ACTION ITEM: Retype word for word the first line of the listing and each line after it up to the line with "You are a GUI", with the pictures taken out.

:: LISTED ENTRIES

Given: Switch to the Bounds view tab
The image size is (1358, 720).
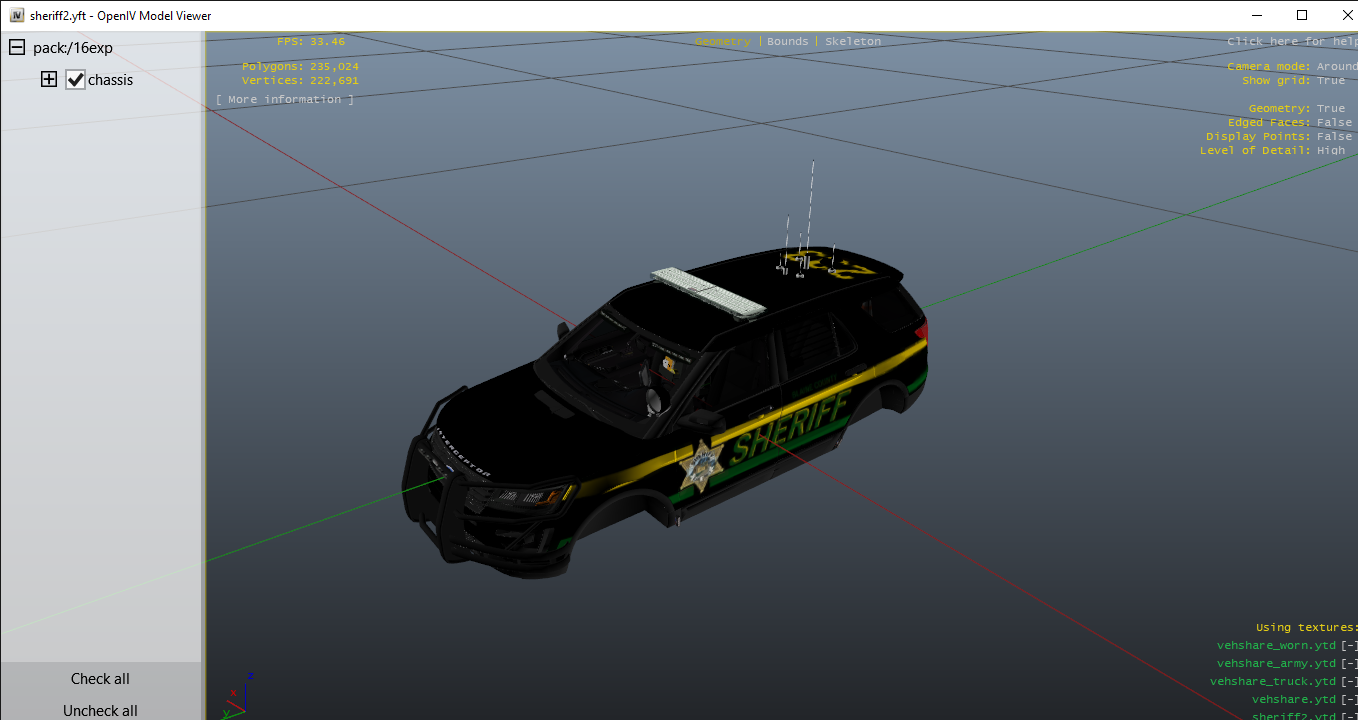Looking at the screenshot, I should pos(788,42).
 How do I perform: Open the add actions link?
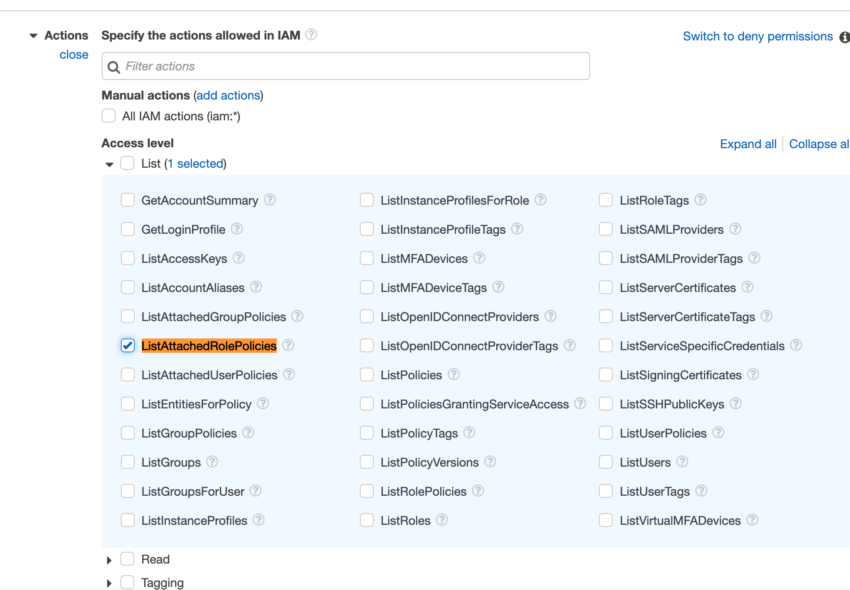pyautogui.click(x=229, y=95)
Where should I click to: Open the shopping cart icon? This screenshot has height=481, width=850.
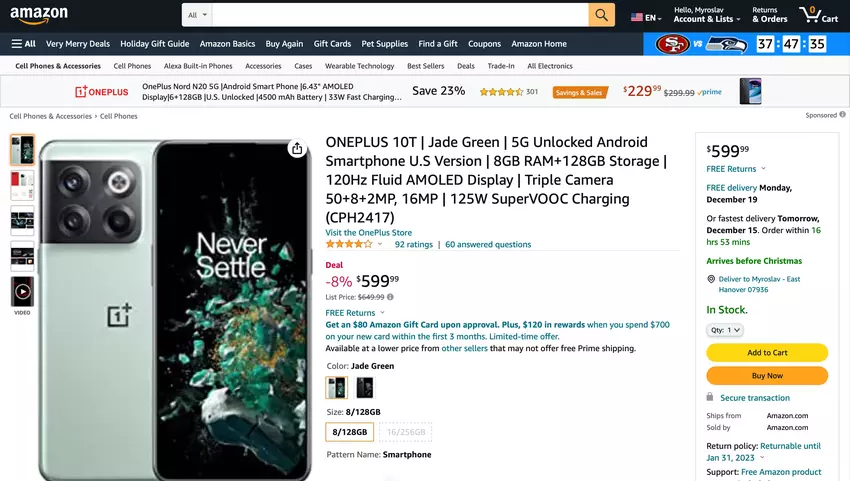[808, 15]
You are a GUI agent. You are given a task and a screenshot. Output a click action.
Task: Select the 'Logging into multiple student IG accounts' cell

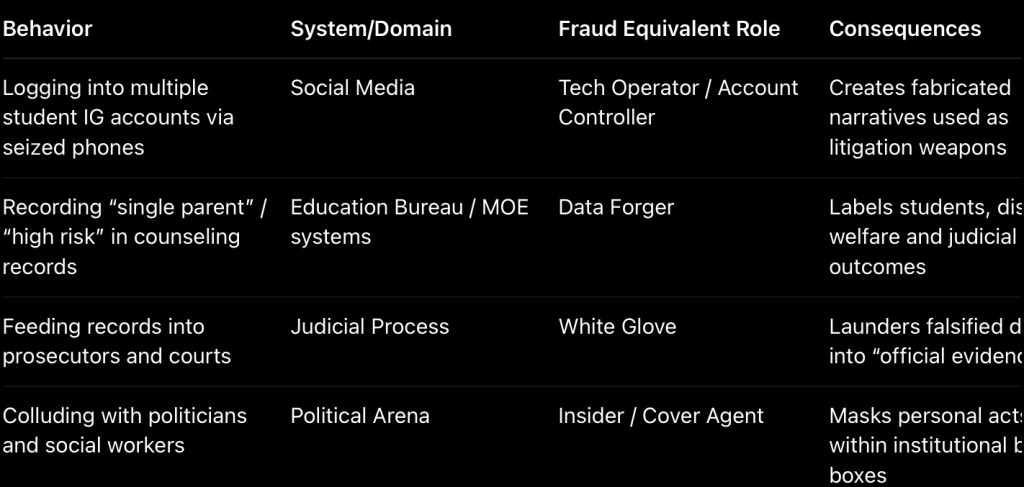118,117
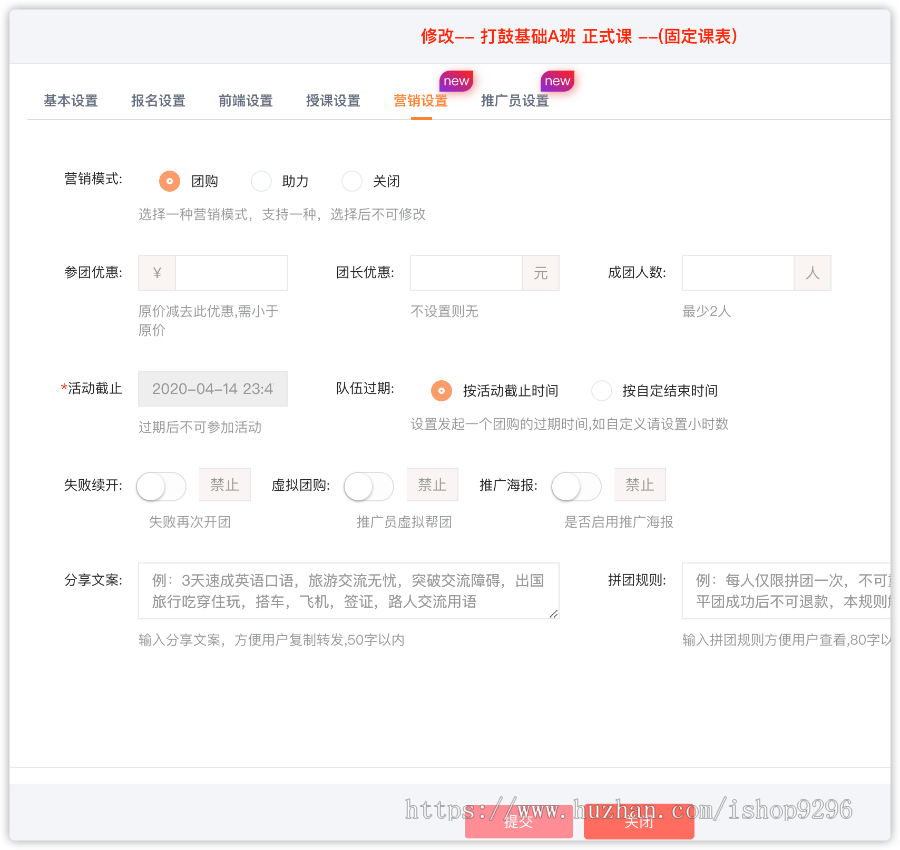Select the 助力 marketing mode
Viewport: 900px width, 850px height.
click(261, 181)
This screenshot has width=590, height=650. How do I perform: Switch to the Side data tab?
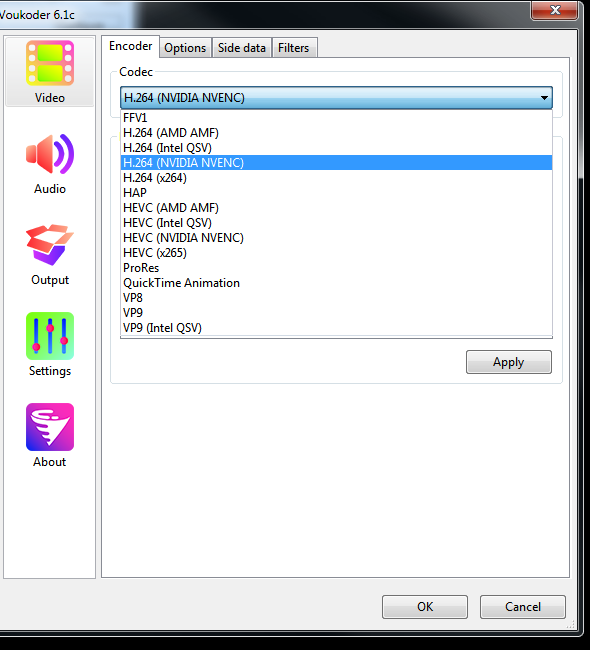242,48
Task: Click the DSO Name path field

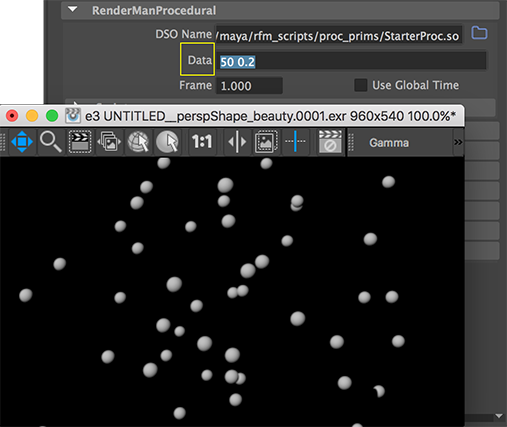Action: click(x=339, y=35)
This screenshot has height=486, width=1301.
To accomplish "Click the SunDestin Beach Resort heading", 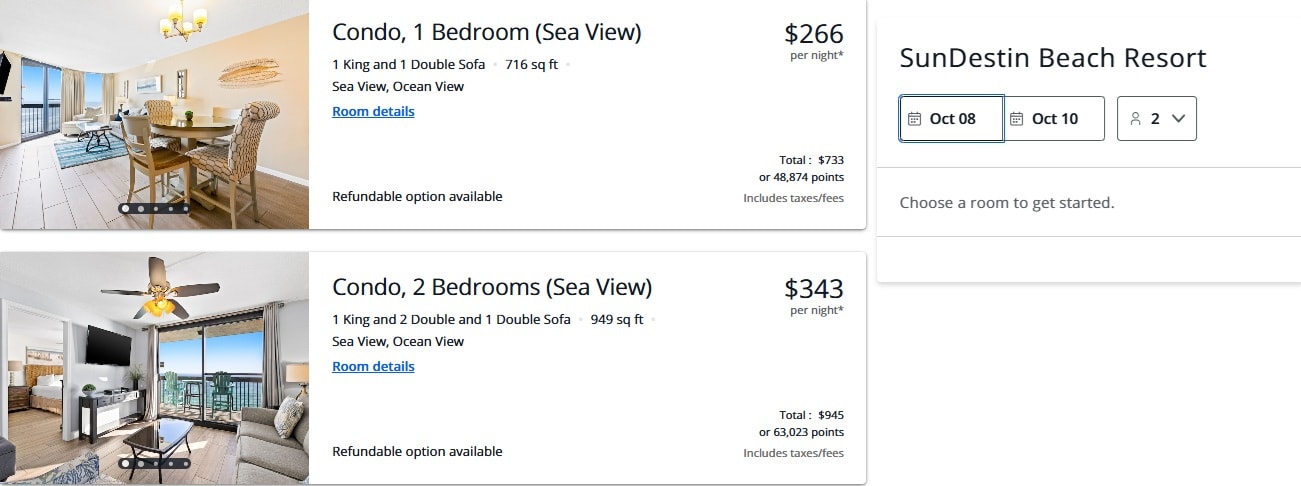I will pyautogui.click(x=1053, y=58).
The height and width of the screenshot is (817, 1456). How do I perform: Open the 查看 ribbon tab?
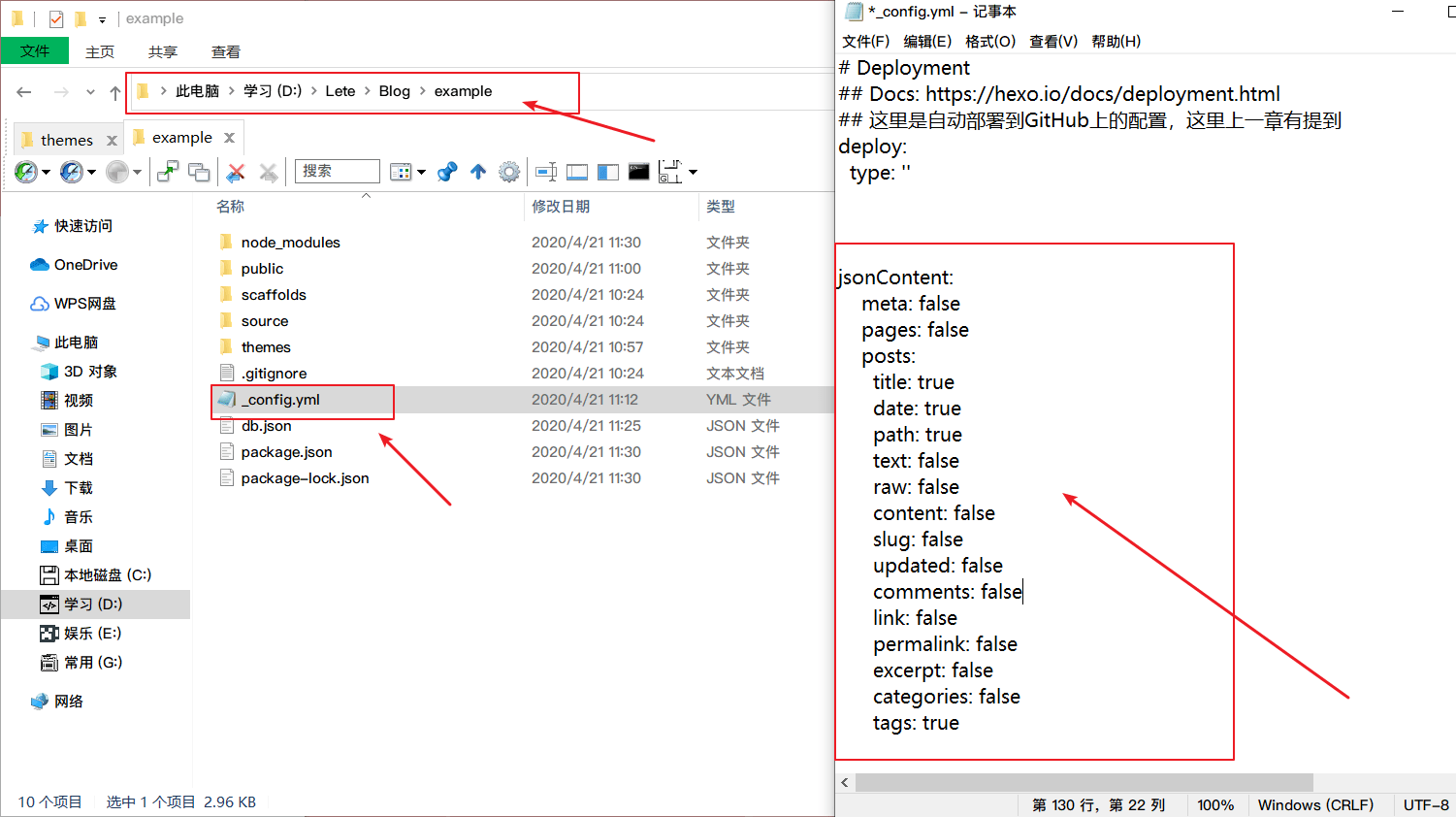coord(225,51)
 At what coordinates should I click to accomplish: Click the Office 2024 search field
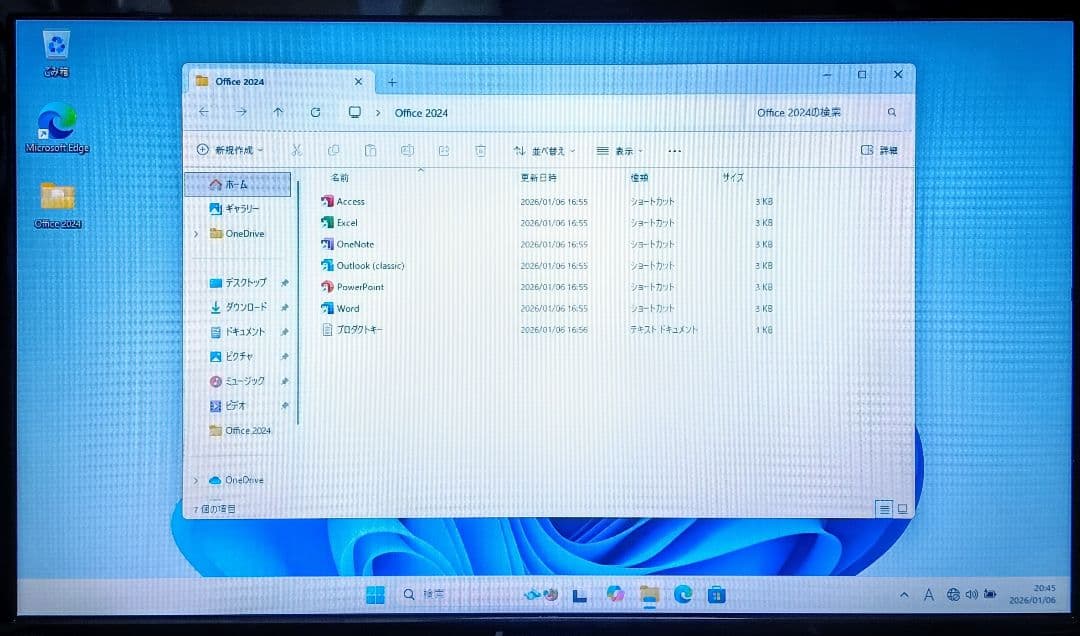[x=800, y=112]
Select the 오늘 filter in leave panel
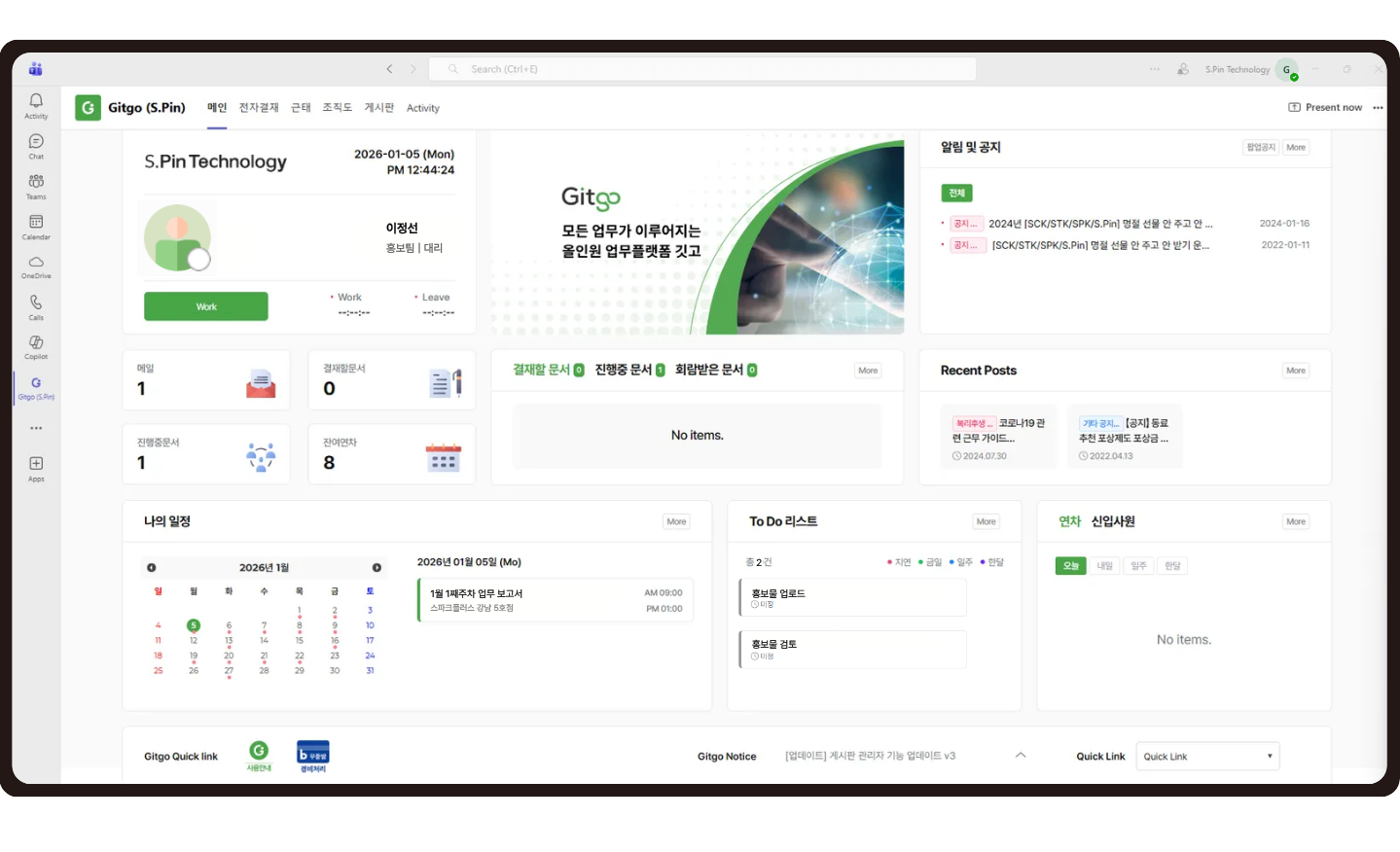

::::

REPLY:
Given: Switch to the Bounds view tab
The image size is (1358, 720).
Looking at the screenshot, I should pos(788,42).
 How do I perform: Open the add actions link?
pyautogui.click(x=229, y=95)
Where should I click to: Open the shopping cart icon? This screenshot has height=481, width=850.
[808, 15]
You are a GUI agent. You are given a task and a screenshot. Output a click action.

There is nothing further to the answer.